Students and administrators of the Residence Hall Association and Student Apartment Community Council have plans to complete a long overdue merge by the end of the 2016 spring quarter, marking a big step in the future of the University of California, Santa Barbara’s growing community of university owned housing.
In a series of town hall meetings, student leaders of RHA and SACC are reaching out to those affected by the proposed merge by giving residents of both residence halls and university apartments a breakdown of current structural entities, the proposed changes and the further benefits this merge will provide.
A meeting was hosted in the Santa Rosa Lounge to an audience of Chi-5 freshmen on Wed., Nov. 4, the first of four town hall meetings to be held throughout the month of November. Matilda Mead, RHA president, spearheaded the meeting with the help of several other members on both RHA and SACC executive boards.
“RHA currently services thousands of students within the Chi-5, Westside and Santa Catalina dorms,” Mead said in the presentation’s opening. “Our ultimate goal in completing this merge is to extend our influence and reach out to every student that needs us.”
So far, the Residence Hall Association has done its best to reach out to students of all years and living situations. The annual Week of Welcome, a marathon of events that this year included movie screenings, club festivals and hypnotist shows, set an all time record with over 27,500 students in attendance after months of preparation.
On a day-to-day basis, the Residence Hall Association primarily serves first and second year students within the Chi-5 (Anacapa, Santa Rosa, Santa Cruz, San Nicolas, and San Miguel), Farside (Manzanita and San Rafael), and Westside (Santa Catalina and Sierra Madre). The SACC serves third and fourth year students in Westwinds, El Dorado and Santa Ynez Apartments.
The main responsibility of both organizations is the planning of events that encourage unity within community living spaces, as well as offering alternatives for students who want to take a break from the party culture of Isla Vista.
Under the proposed merge, SACC and RHA will continue to do fulfill their responsibilities, but with increased funding, resources, representation, collaboration and access to a larger, more diverse body of UCSB students. SACC, which functions now as a large hall council with an executive board, an Associated Students senator and representatives from each cluster, will be absorbed into the current RHA structure to form the new Residential Housing Association under the same RHA acronym.

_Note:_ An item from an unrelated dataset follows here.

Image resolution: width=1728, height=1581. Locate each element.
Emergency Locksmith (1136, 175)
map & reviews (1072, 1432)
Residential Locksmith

By joining forces to form one large umbrella organization, RHA and SACC executive board members are excited to better appeal to the needs of upper-division and transfer students.
“Transfer students are like first years in many ways,” fourth year anthropology major Courtney Simpson said. Simpson drew upon her own experience as a transfer student as a means of advocating in favor of the merge. “I personally found it difficult at first to find leadership opportunities. This new Residential Housing Association will offer transfer students more opportunities to lead within the community, and better represent their unique position and opinions.”
The projected plan for this year is a SACC council-wide vote regarding the merge with RHA by the end of this fall quarter. The current Residence Hall Association will amend and adopt by-laws, which SACC will then vote to adopt during winter quarter. By spring quarter of 2016, RHA and SACC will be officially merged, and students living in university housing will vote for the 2016-2017 leaders of the new Residential Housing Association. San Joaquin and the newly acquired Tropicana dorms will be inducted into the organization within the next couple of years.
In the meantime, SACC and RHA are excited for what the upcoming year holds. For SACC, that means sailing trips, movie nights and community bonding. For RHA, that means All-Hall Brawl, All-Hall Ball and even the newly proposed All-Hall Goats (like dog therapy day… but with goats), which, even in its initial planning phases, is sure to entertain both freshmen and fourth years alike.